Несмотря на то что эссе Беньямина посвящено фотографии и кинематографу, но не моде, логика его рассуждений о том, как результаты творческой деятельности переходят из области традиции в массовую культуру, вполне применима к производству одежды в современной системе моды. До второй половины XIX столетия, когда в Париже высокая мода получила статус особого института и утвердилась как индустрия, мода как таковая подчинялась контролю властей, издававших законы о допустимых расходах и роскоши. Ключевую роль также играли профессиональные гильдии портных, члены которых обладали основополагающими ремесленными навыками, такими как шитье, кройка, драпировка ткани, умения рисовальщика и гравера. Мода была вотчиной аристократической элиты: представители верхушки общества, которые могла себе позволить посещать салоны кутюрье и заказывать одежду у лучших портных, задавали тон и вводили новые тенденции. Модельер Чарльз Фредерик Ворт (1825–1895) положил начало индустрии моды, свободной от диктата гильдий; именно благодаря ему сложился образ кутюрье – виртуоза своего дела, наделенного непревзойденным талантом истинного творца. Соответственно, вещи, создаваемые кутюрье, приобрели печать подлинности. Существовавшие на протяжении столетий представления о статусе мастера и оригинальности авторской работы, понятные и естественные для членов гильдий, оказались слишком узкими для Ворта. Он считал, что кутюрье достоин называться художником. И настаивал на том, что разница между его творениями и признанными произведениями искусства не более чем формальна и сводится к техническим нюансам. Может ли в таком случае модная одежда притязать на обладание аурой и что вообще такое аура, по мысли Беньямина?

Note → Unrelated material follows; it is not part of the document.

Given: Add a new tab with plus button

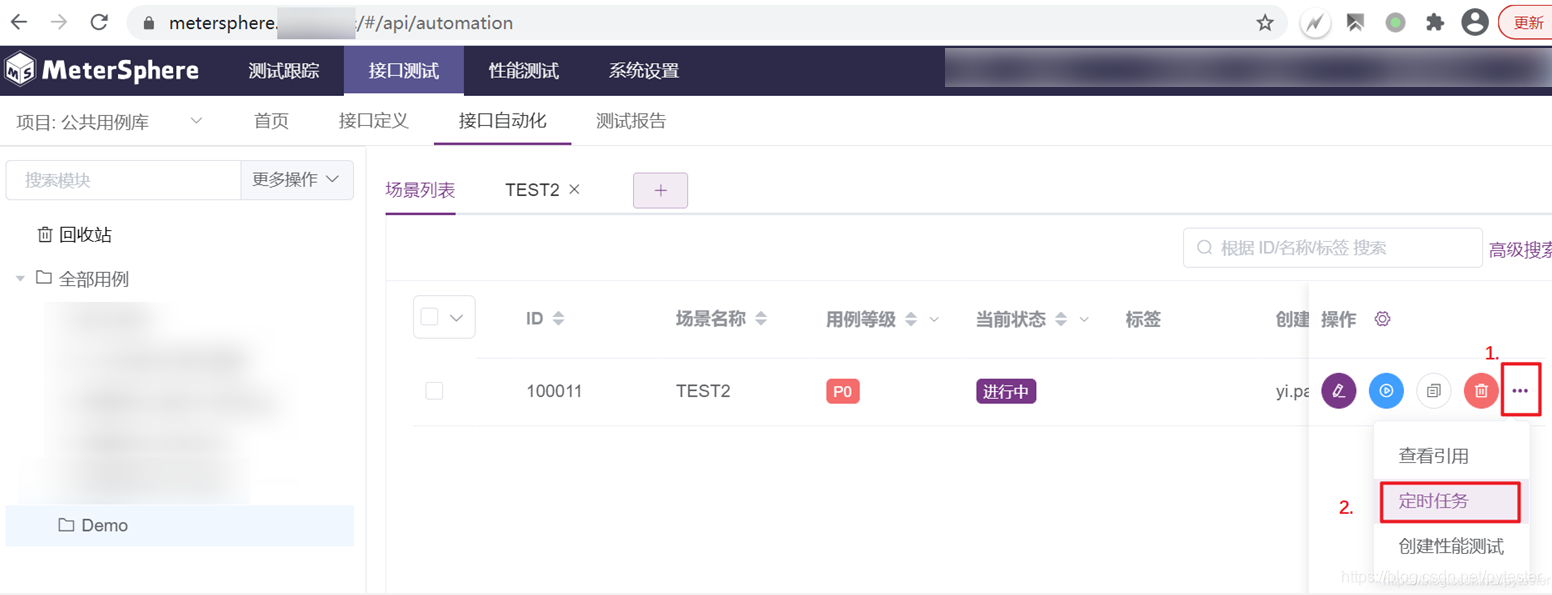Looking at the screenshot, I should pyautogui.click(x=660, y=190).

Согласно его мнению, аура скорее зависит от уникальности произведения искусства, которая определяется его качеством и ценностью, и в меньшей степени от его удаленности от зрителя. Эта удаленность определяется не расстоянием между объектом и тем, кто на него смотрит, но психологической недоступностью и авторитетом, основанным на том, какое место данному произведению отводят традиция и канон. Беньямин утверждает, что включение произведения в канон равнозначно его вовлечению в культовые практики и ритуалы. Он пишет: «Первоначальный способ помещения произведения искусства в традиционный контекст нашел выражение в культе; древнейшие произведения искусства возникли <…> чтобы служить ритуалу <…>. Иными словами, уникальная ценность „подлинного“ произведения искусства основывается на ритуале…»63
(Benjamin 2008: 24).В связи с рассуждениями Беньямина о фетишизации произведений искусства, которая является результатом не создания их, а перемещения в иной контекст, на ум приходит статья Элизабет Уилсон «Магическая мода» (Wilson 2004). Уилсон прослеживает связи между искусством и модой, используя метафорический образ платья, обладающего магическими свойствами, и опираясь на концепции товарного фетишизма, изложенные в работах Беньямина и Маркса. Исследовательница доказывает, что в светских обществах одежда, сшитая на заказ у модного портного, – это нечто большее чем символ социального статуса, поскольку воображение наделяет ее множеством других символических качеств. «Именно потому, что мы живем в обществе, где господствуют капитал и потребление, – пишет Уилсон, – мы принуждаем материальные предметы служить символическому олицетворению ценностей, далеких от материализма. В том числе предрассудков, магических верований и идей мистического свойства. Выражая или воплощая их, предметы [одежды] становятся светским аналогом религиозных фетишей» (Ibid.: 378). Дот тех пор пока произведение искусства остается фетишем – удаленным и недосягаемым объектом, исполненным иррациональной силы, – в культуре ему отводится место святыни, и право прикоснуться к нему имеет лишь привилегированное меньшинство. Взглянув с этой точки зрения на сшитый по индивидуальным меркам штучный предмет одежды, можно заметить, что, будучи уникальным и аутентичным произведением, вознесенным до статуса от-кутюр и символа неких особых достоинств, он приобретает черты объекта культового поклонения. Но в эпоху массовой воспроизводимости, которую делают возможной индустриализация и развитие эффективных технологий, мода, так же как произведение искусства, о котором пишет Беньямин, утрачивает свою уникальность. Мода освобождается от своей изначальной исключительности. Мода становится демократичной.